Speakers can sometimes be predictable. Audience members can go into those talks sure of what they are about to hear, but author Chuck Klosterman promises his talk Tuesday, sponsored by the Lane Libraries, will not be one he has given before.

In fact, he said he will enter the Miami Hamilton Wilks Conference Center with no agenda in mind.

“I don’t plan talks. I show up and look at the crowd and try to get a sense of what they want,” Klosterman said, although explaining that he will not be aimlessly wandering through random topics in his time on stage. “It’s kind of depends on what’s in the news.”

Entitled “Stranger Than Fiction: An Evening with Author Chuck Klosterman” the evening will be a look at how pop culture becomes inextricably linked with our memories, how it helps us understand the world and what this says about us, as individuals and as a society.

He is a best-selling author of six non-fiction books and two novels. He has written for a host of publications and currently covers sports and popular culture for ESPN and serves as “The Ethicist” for the New York Times Magazine.

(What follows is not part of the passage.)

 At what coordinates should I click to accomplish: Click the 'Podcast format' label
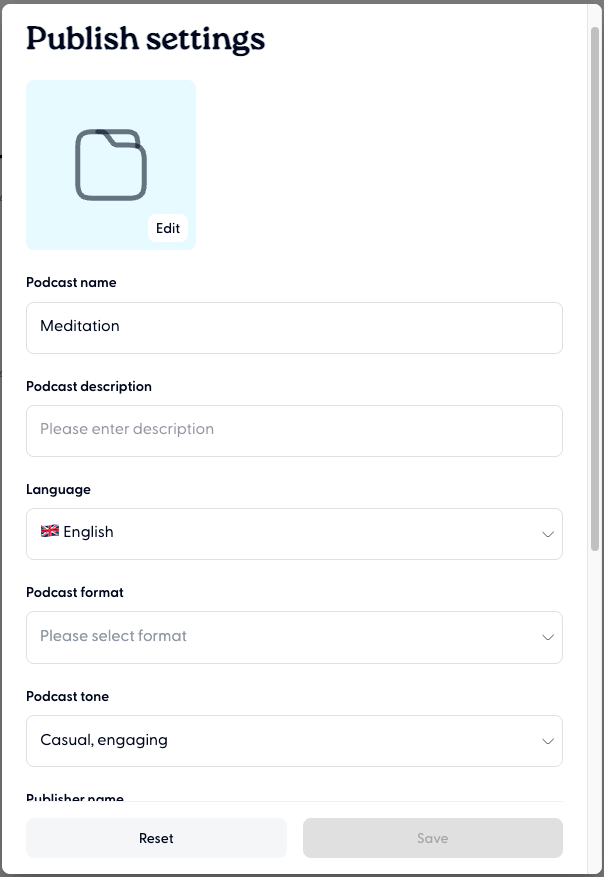75,593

In that latter role, he responds to readers’ questions involving ethical issues in a newspaper column he describes as “thinking about the experience of being alive.”

It’s a look at ethical dilemmas but he attempts to get at the center of a problem.

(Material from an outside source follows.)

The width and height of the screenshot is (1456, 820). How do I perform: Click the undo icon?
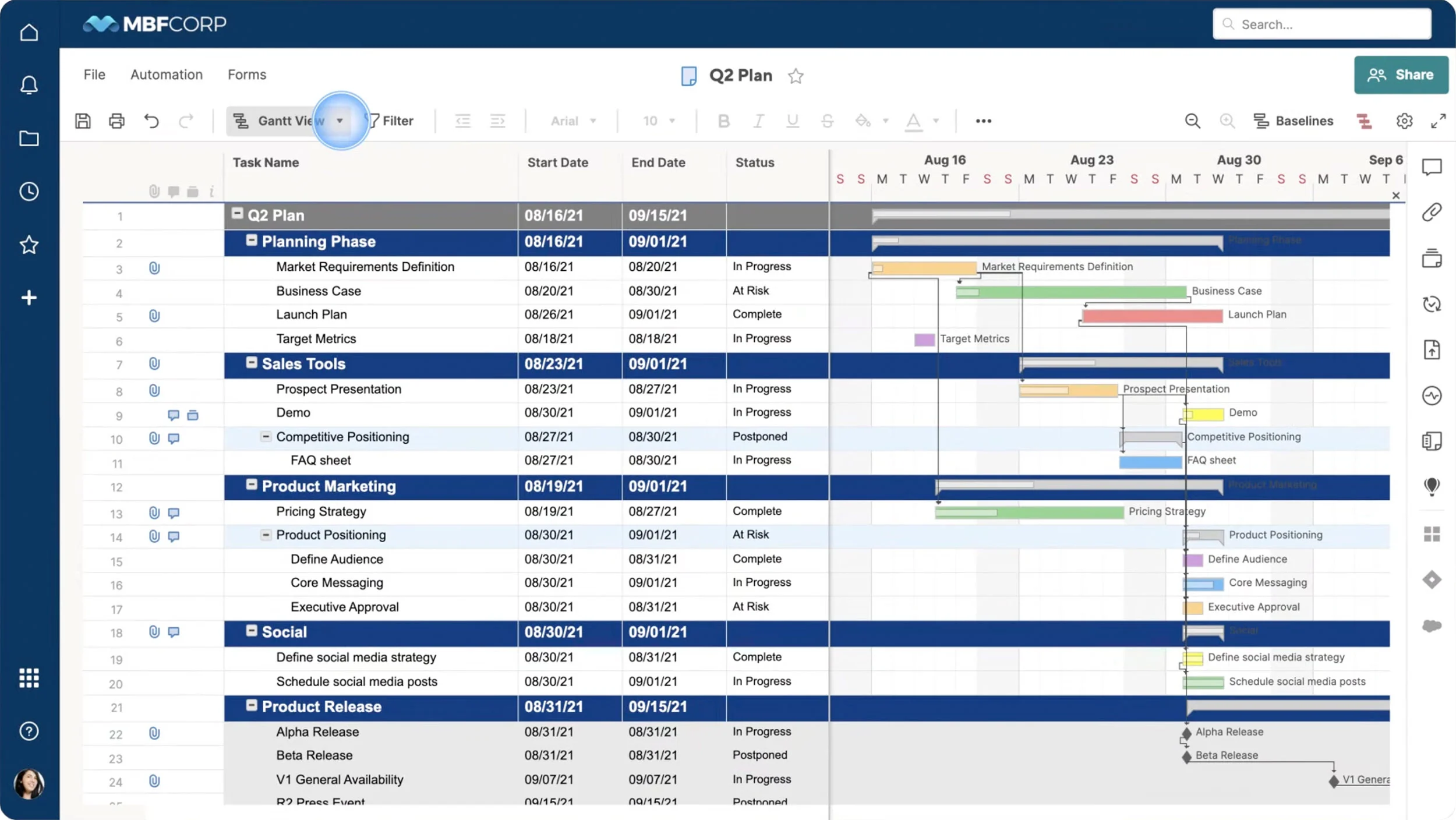[151, 120]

“It’s not like Ann Landers when you try to give this person specific advice, but looking at the situation and get at the aspect of the problem that is universal,” Klosterman said. “This is about people faced with ethics in an emotionally-charged atmosphere. It’s a different kind of criticism.”

Klosterman grew up on a farm in North Dakota and earned a journalism degree from the University of North Dakota, worked for a newspaper in Fargo, N.D. and later worked for the Akron Beacon-Journal. He wrote his first book while working in Akron.

He then got a job with Spin Magazine in New York, wrote a column for Esquire for four years and now works for ESPN and the New York Times. Mixed in with that was writing seven more books. Six of his nonfiction books have made the New York Times best-sellers list.

“I’ve been fortunate in my career. I never fathomed this. In college, I hoped someday I would work as a reporter and maybe someday write a book,” he said. “I never dreamed I’d be standing in Brooklyn talking to a writer in Ohio, where I am going to speak. That’s how life works.”